[Stored data entries]
----------

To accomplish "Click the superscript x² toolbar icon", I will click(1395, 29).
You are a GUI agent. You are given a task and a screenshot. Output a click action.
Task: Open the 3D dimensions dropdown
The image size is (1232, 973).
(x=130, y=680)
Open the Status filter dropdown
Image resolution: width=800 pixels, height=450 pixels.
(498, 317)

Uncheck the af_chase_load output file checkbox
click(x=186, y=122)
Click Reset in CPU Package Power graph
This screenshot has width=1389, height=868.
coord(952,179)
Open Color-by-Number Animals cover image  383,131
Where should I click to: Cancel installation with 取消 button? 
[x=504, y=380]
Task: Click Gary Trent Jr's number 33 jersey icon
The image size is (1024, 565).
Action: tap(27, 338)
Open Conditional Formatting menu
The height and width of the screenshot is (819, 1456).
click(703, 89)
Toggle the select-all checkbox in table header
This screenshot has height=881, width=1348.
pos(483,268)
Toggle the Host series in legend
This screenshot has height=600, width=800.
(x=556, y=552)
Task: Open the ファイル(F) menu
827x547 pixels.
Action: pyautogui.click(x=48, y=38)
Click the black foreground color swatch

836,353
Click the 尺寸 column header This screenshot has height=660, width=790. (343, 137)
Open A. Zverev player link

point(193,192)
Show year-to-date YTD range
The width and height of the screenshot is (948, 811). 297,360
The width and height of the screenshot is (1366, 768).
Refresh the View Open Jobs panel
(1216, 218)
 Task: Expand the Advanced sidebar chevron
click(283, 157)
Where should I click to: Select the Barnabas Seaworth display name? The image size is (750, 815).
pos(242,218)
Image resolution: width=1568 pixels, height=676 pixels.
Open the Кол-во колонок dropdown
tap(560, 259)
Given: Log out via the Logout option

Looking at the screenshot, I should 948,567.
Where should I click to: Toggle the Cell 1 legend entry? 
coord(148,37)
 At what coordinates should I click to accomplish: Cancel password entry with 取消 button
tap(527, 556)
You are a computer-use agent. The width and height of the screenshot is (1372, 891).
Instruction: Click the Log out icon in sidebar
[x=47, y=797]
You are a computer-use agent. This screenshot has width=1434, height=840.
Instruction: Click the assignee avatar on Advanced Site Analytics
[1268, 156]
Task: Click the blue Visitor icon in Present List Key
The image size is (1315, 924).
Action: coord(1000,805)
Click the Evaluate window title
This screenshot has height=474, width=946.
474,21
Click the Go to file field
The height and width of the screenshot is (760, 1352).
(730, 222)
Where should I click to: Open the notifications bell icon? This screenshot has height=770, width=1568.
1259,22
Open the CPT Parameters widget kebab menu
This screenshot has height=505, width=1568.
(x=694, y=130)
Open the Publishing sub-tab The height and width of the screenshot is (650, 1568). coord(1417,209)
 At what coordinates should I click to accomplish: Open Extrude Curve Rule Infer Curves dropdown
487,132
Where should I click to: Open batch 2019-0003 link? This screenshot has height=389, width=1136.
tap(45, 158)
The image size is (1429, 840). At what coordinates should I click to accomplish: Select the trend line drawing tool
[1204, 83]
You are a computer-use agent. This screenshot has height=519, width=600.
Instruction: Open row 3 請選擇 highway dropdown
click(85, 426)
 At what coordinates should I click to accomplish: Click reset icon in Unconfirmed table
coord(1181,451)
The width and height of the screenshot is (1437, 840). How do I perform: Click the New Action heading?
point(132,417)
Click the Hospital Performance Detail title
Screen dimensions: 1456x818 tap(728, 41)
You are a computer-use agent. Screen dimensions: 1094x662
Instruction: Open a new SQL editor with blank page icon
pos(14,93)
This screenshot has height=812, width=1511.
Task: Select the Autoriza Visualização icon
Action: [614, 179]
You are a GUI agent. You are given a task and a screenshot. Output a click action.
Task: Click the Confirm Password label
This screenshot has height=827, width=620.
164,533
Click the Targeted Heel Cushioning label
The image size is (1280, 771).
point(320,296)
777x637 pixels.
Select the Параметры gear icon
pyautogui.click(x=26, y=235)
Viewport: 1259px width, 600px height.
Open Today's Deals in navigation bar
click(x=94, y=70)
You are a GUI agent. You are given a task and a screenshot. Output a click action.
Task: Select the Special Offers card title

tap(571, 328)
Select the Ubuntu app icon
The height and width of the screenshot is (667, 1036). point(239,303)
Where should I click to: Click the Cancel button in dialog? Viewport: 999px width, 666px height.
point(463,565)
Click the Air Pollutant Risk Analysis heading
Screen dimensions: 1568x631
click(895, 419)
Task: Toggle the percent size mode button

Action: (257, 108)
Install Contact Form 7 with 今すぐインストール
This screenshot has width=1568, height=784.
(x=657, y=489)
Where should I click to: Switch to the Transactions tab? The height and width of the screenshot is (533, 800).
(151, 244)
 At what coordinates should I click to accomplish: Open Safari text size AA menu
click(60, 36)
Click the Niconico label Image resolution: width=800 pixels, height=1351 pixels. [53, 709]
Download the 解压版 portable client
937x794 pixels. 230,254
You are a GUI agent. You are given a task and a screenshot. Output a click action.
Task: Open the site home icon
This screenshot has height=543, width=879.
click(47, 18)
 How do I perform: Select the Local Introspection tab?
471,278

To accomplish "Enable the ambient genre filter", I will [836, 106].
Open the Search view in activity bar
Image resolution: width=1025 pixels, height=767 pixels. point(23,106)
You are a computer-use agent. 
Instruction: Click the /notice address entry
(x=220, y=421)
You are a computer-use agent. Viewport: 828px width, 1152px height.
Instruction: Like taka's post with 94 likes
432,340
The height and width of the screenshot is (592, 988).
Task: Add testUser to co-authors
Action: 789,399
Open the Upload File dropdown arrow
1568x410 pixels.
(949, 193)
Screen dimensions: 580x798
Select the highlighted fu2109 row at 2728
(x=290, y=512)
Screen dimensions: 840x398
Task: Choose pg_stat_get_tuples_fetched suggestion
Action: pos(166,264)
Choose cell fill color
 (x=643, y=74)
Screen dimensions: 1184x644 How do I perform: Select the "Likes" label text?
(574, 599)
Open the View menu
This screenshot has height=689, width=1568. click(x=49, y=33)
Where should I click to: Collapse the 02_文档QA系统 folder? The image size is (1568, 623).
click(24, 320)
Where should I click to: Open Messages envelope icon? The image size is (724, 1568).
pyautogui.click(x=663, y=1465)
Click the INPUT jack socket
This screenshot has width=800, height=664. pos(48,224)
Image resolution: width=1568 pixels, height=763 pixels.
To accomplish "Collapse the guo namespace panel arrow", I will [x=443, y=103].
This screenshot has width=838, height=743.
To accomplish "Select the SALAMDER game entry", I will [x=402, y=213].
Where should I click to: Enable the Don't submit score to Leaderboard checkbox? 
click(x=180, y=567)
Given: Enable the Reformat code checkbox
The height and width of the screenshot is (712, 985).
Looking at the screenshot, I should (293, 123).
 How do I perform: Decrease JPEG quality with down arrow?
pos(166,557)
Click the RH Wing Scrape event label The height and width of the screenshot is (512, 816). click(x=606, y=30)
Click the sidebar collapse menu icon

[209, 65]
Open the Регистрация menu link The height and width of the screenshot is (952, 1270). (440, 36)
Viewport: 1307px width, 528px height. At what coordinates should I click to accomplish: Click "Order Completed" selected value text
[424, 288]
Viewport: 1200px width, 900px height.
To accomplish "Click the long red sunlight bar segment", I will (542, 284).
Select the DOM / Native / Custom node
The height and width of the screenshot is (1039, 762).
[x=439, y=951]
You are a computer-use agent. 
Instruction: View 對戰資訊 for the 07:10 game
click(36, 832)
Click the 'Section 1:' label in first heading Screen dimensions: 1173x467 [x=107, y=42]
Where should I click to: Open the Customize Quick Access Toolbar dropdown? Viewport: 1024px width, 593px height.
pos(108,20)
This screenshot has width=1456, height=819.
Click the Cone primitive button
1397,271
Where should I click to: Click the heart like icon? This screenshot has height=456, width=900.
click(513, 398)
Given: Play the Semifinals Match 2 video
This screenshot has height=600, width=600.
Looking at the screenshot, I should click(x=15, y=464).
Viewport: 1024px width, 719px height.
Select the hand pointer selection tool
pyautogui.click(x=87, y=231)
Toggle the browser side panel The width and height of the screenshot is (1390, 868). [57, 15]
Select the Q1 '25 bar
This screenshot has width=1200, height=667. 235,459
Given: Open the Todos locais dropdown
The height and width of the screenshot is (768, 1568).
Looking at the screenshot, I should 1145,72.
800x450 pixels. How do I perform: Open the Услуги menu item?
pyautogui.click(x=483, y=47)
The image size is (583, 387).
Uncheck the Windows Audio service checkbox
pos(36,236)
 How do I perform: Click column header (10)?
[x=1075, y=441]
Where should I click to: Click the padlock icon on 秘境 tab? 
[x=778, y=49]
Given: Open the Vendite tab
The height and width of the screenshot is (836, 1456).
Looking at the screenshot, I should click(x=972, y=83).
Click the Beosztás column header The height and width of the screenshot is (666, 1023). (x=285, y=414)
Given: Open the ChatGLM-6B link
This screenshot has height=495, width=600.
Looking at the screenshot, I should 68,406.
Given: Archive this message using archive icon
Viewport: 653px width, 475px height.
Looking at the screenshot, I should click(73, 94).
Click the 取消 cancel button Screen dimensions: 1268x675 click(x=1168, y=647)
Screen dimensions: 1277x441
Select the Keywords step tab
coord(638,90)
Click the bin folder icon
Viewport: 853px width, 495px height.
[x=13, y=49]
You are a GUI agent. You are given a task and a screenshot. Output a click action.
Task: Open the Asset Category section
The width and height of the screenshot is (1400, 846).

----------

WHAT YOU ARE ASKED TO DO: Repeat everything in the records from the line containing "Download the 解压版 portable client" down to the line containing "This screenshot has height=689, width=1568.", with both of those lines included.

EXERCISE SOLUTION:
Download the 解压版 portable client
937x794 pixels. 230,254
You are a GUI agent. You are given a task and a screenshot. Output a click action.
Task: Open the site home icon
This screenshot has height=543, width=879.
click(47, 18)
 How do I perform: Select the Local Introspection tab?
471,278

To accomplish "Enable the ambient genre filter", I will [836, 106].
Open the Search view in activity bar
Image resolution: width=1025 pixels, height=767 pixels. point(23,106)
You are a computer-use agent. 
Instruction: Click the /notice address entry
(x=220, y=421)
You are a computer-use agent. Viewport: 828px width, 1152px height.
Instruction: Like taka's post with 94 likes
432,340
The height and width of the screenshot is (592, 988).
Task: Add testUser to co-authors
Action: 789,399
Open the Upload File dropdown arrow
1568x410 pixels.
(949, 193)
Screen dimensions: 580x798
Select the highlighted fu2109 row at 2728
(x=290, y=512)
Screen dimensions: 840x398
Task: Choose pg_stat_get_tuples_fetched suggestion
Action: pos(166,264)
Choose cell fill color
 (x=643, y=74)
Screen dimensions: 1184x644 How do I perform: Select the "Likes" label text?
(574, 599)
Open the View menu
This screenshot has height=689, width=1568. click(x=49, y=33)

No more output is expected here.